> _TASK_: What lines of the data below include the word "will"? Report them by copying each.

> _RECORDS FOR PROCESSING_:
++++++++++++++++++++

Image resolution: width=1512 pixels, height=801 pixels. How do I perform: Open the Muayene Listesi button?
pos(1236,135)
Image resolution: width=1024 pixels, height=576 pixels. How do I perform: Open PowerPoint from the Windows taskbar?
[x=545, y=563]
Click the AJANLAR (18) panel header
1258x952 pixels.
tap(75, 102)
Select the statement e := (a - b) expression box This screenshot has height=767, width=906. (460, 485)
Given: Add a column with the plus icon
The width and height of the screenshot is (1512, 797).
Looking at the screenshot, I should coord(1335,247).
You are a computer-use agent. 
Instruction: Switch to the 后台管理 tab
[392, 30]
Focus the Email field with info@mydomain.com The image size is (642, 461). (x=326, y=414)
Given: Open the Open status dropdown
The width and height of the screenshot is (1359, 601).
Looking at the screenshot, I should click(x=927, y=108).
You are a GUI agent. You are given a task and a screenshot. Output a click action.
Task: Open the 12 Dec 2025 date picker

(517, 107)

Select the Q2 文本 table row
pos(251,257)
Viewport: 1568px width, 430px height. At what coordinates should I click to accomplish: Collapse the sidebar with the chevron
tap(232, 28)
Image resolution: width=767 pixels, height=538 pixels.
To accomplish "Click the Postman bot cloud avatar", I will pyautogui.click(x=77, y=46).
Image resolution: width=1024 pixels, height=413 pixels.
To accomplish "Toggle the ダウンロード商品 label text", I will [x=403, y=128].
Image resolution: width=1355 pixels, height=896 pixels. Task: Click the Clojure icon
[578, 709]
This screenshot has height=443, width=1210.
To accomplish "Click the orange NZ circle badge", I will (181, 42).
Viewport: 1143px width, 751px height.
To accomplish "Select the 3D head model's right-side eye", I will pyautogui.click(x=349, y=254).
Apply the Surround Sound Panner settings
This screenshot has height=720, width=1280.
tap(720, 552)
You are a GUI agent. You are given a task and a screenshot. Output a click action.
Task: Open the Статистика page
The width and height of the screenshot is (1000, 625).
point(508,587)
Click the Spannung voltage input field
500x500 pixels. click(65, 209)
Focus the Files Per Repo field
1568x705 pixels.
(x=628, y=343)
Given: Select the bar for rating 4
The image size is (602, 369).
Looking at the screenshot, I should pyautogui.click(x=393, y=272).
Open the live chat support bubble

++++++++++++++++++++

> _RESULT BELOW_:
To accomplish "Click the Postman bot cloud avatar", I will pyautogui.click(x=77, y=46).
To accomplish "Toggle the ダウンロード商品 label text", I will [x=403, y=128].
To accomplish "Click the orange NZ circle badge", I will (181, 42).
To accomplish "Select the 3D head model's right-side eye", I will pyautogui.click(x=349, y=254).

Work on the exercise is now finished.